### EXERCISE BRIEF
Make an exact copy of the lines from the top of the entries below through the line with "Viewport: 823px width, 383px height.". Leave all pictures out.

(Beginning of MATERIALS PROVIDED)

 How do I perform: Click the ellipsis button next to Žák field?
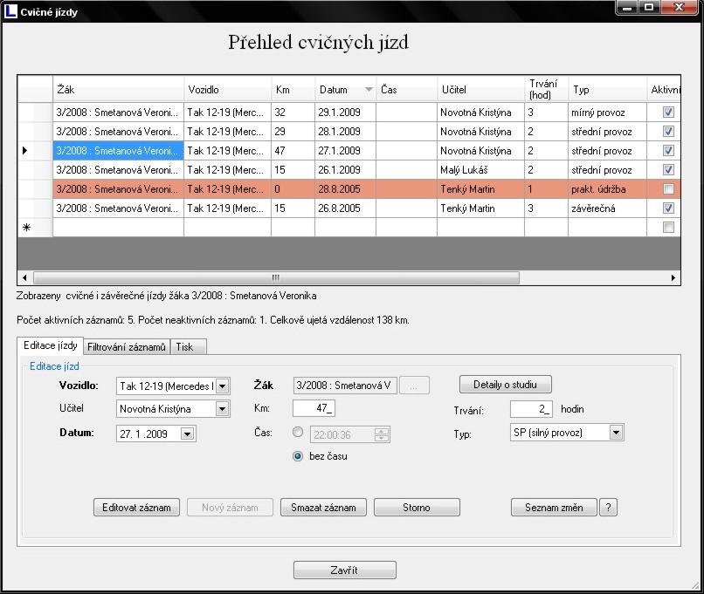point(415,386)
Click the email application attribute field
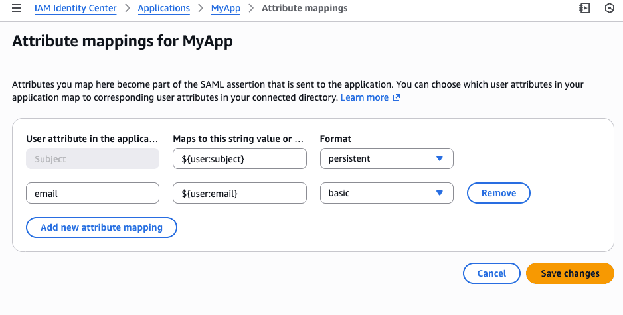The width and height of the screenshot is (623, 315). [92, 194]
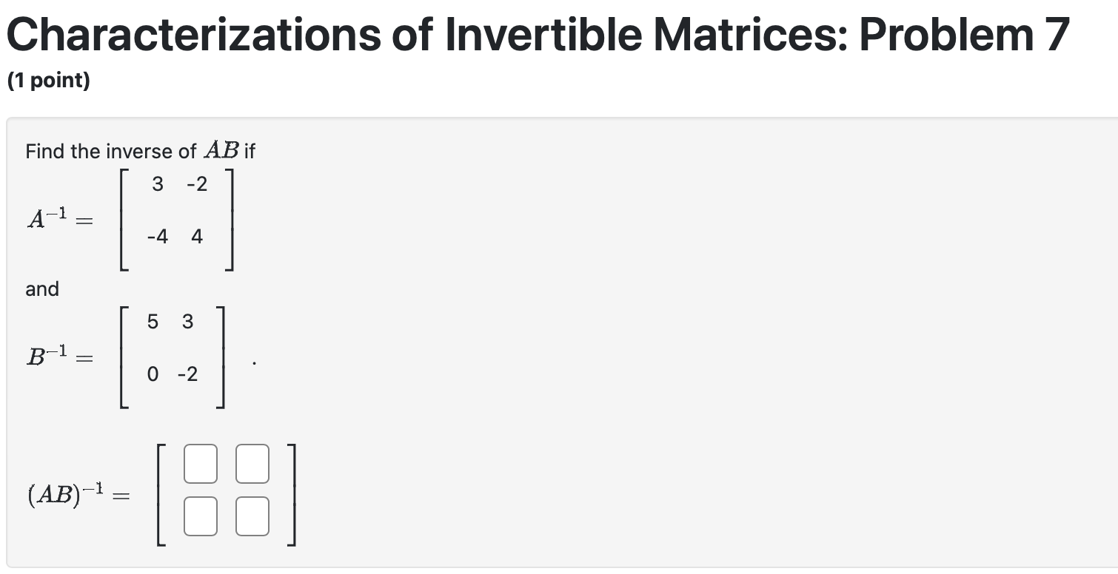This screenshot has height=574, width=1118.
Task: Click the entry 0 in B inverse matrix
Action: 153,374
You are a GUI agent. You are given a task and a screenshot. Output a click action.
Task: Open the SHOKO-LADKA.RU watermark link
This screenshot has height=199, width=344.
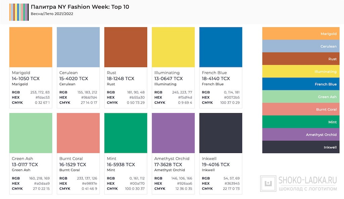(308, 180)
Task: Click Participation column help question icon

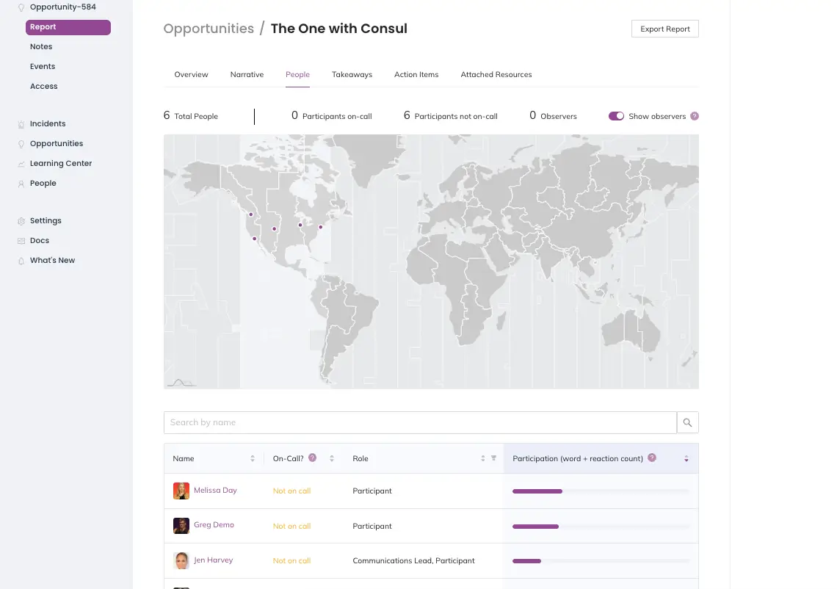Action: click(x=652, y=458)
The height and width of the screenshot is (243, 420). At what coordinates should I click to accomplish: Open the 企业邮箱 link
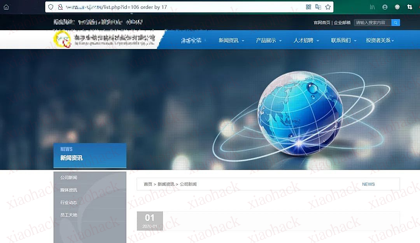[x=342, y=22]
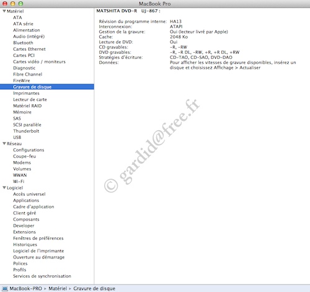Click the green zoom window button
The image size is (310, 292).
tap(20, 4)
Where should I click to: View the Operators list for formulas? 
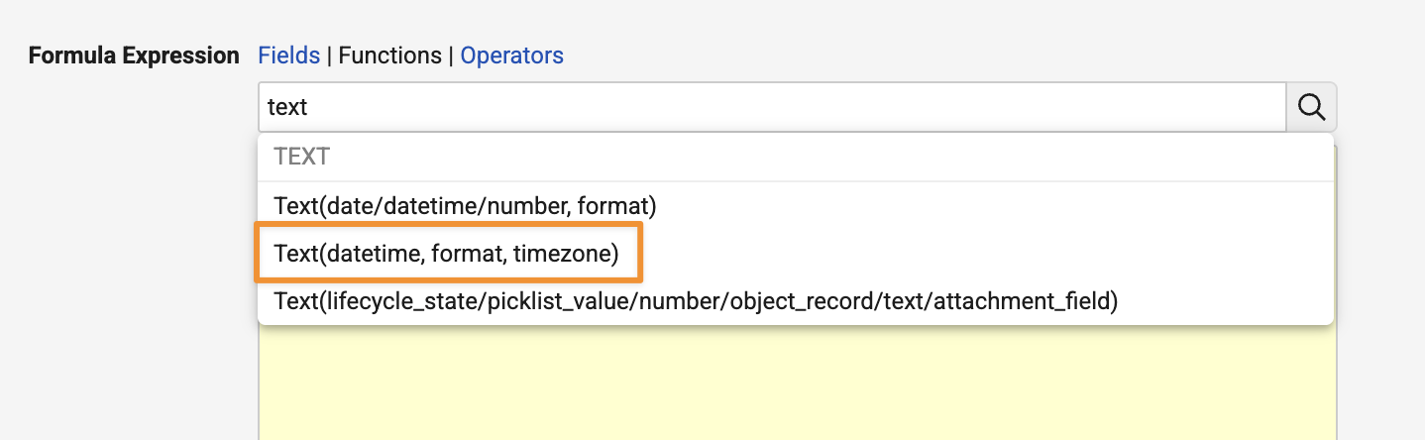pos(511,55)
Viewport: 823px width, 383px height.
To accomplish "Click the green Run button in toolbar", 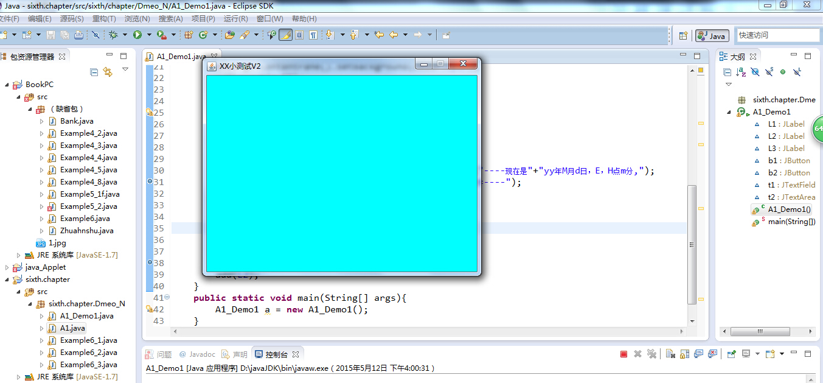I will pos(137,35).
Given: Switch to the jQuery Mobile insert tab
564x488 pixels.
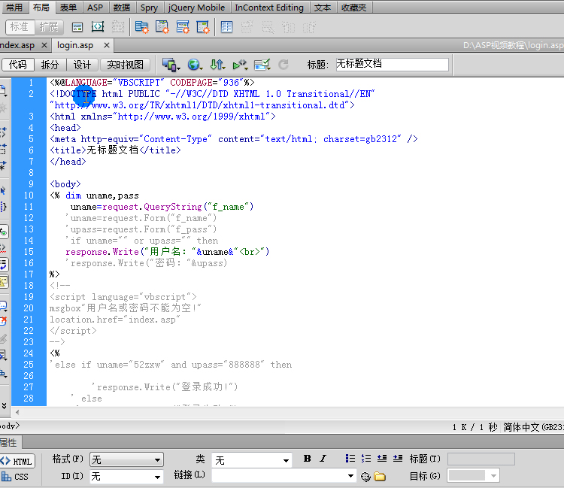Looking at the screenshot, I should point(196,8).
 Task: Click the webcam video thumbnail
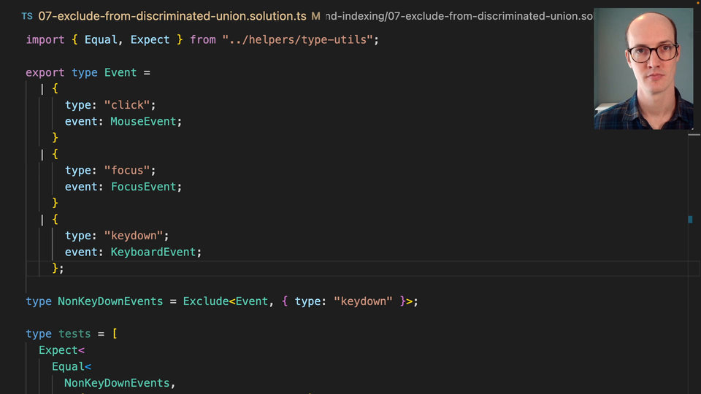click(x=643, y=69)
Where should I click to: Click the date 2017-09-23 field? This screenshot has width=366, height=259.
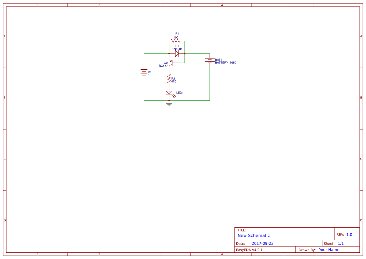coord(262,243)
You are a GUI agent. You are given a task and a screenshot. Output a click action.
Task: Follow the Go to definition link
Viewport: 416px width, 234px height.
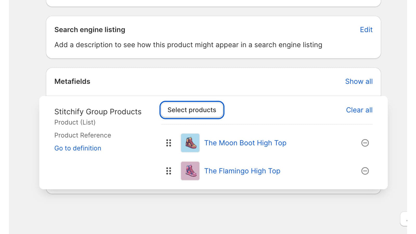coord(78,148)
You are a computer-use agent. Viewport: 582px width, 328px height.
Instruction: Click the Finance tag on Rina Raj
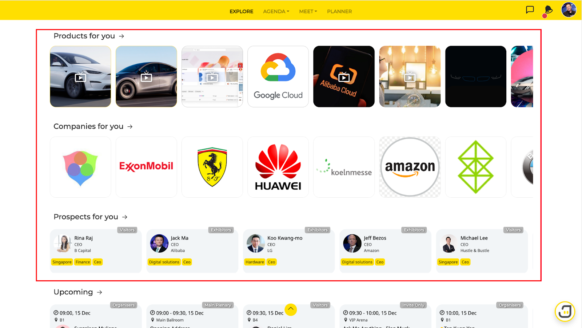click(83, 262)
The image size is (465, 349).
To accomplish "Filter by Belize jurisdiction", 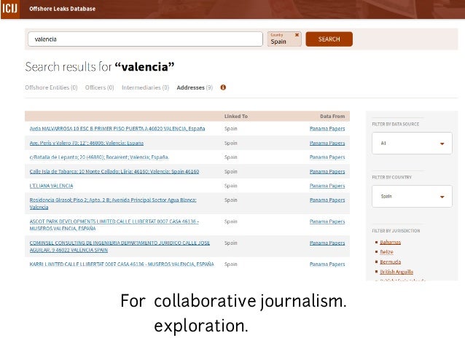I will (386, 252).
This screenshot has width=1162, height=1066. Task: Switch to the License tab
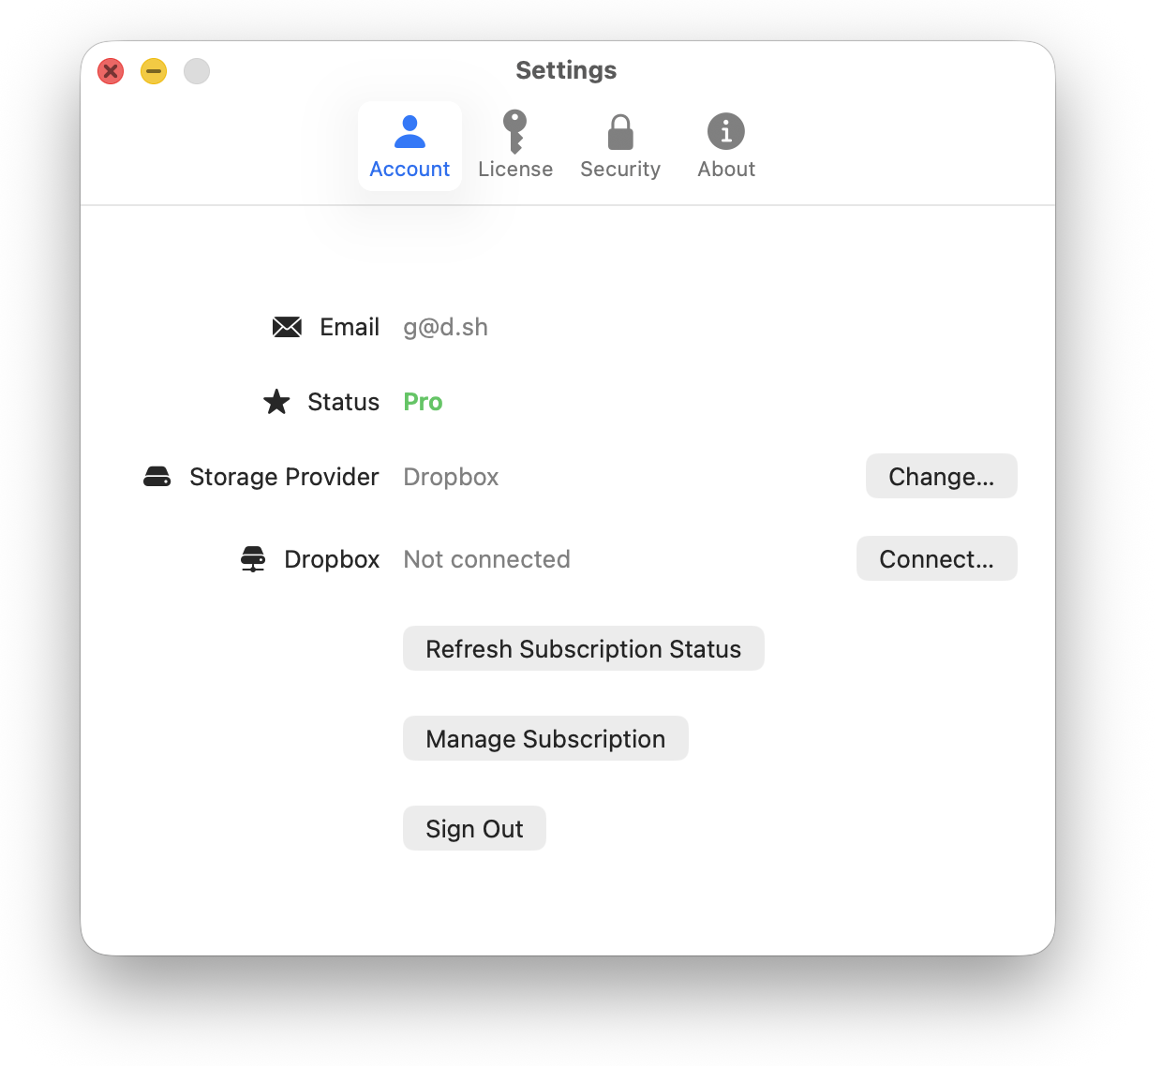[x=515, y=148]
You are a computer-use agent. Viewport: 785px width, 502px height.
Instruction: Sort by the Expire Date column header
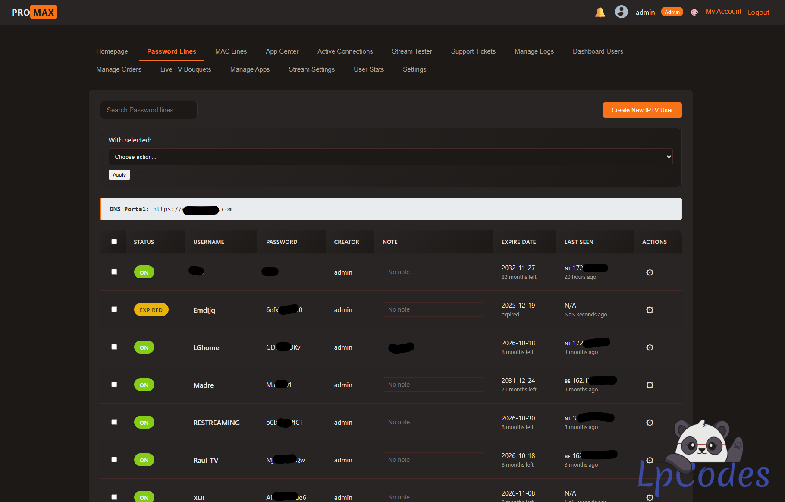518,242
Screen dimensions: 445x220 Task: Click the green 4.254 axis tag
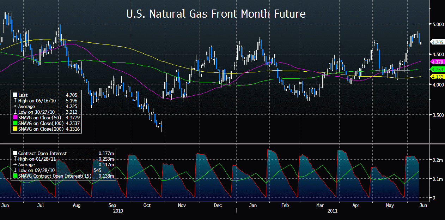point(437,70)
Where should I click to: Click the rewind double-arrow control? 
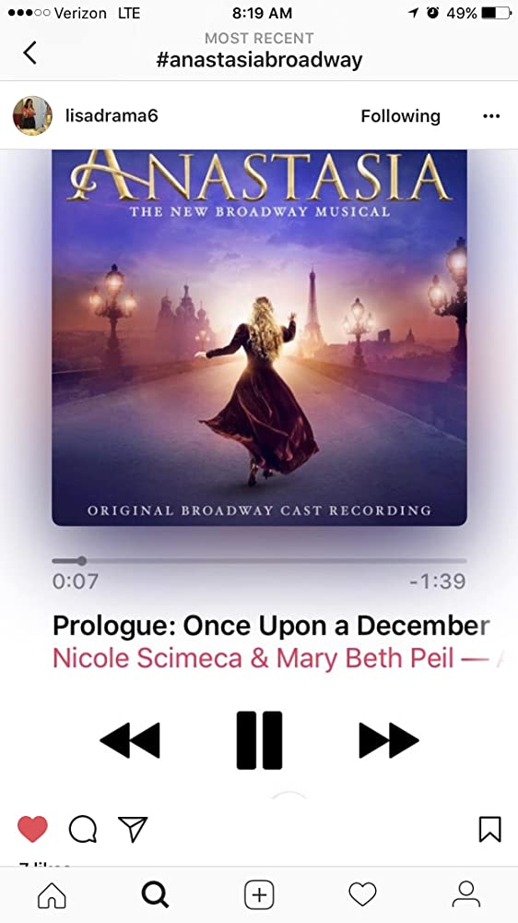coord(130,740)
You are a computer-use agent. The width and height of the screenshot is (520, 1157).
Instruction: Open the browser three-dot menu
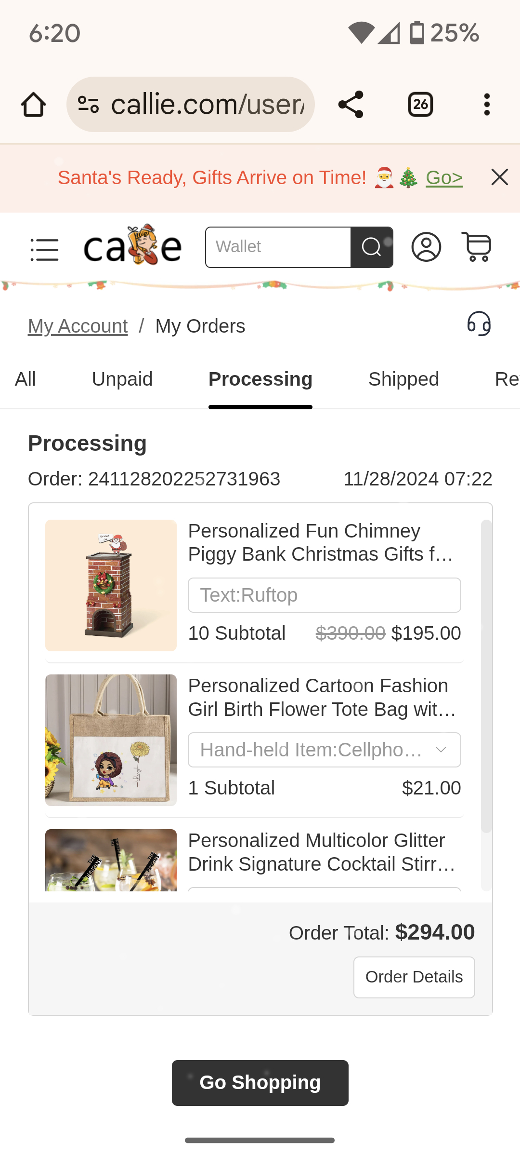[487, 105]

(End of MATERIALS PROVIDED)

### PROBLEM SOLUTION
 How do I perform: Click the ellipsis button next to Žák field?
point(415,386)
Click the email application attribute field
The width and height of the screenshot is (623, 315). [92, 194]
This screenshot has height=574, width=1118.
Task: Click the entry 0 in B inverse matrix
Action: 153,374
You are a GUI agent. You are given a task and a screenshot. Output a click action.
Task: Open the SHOKO-LADKA.RU watermark link
This screenshot has height=199, width=344.
(308, 180)
Task: Click Participation column help question icon

Action: click(x=652, y=458)
The height and width of the screenshot is (243, 420). At what coordinates should I click to accomplish: Open the 企业邮箱 link
[x=342, y=22]
Click the green zoom window button
The image size is (310, 292).
tap(20, 4)
Where should I click to: View the Operators list for formulas? 
pos(511,55)
Viewport: 823px width, 383px height.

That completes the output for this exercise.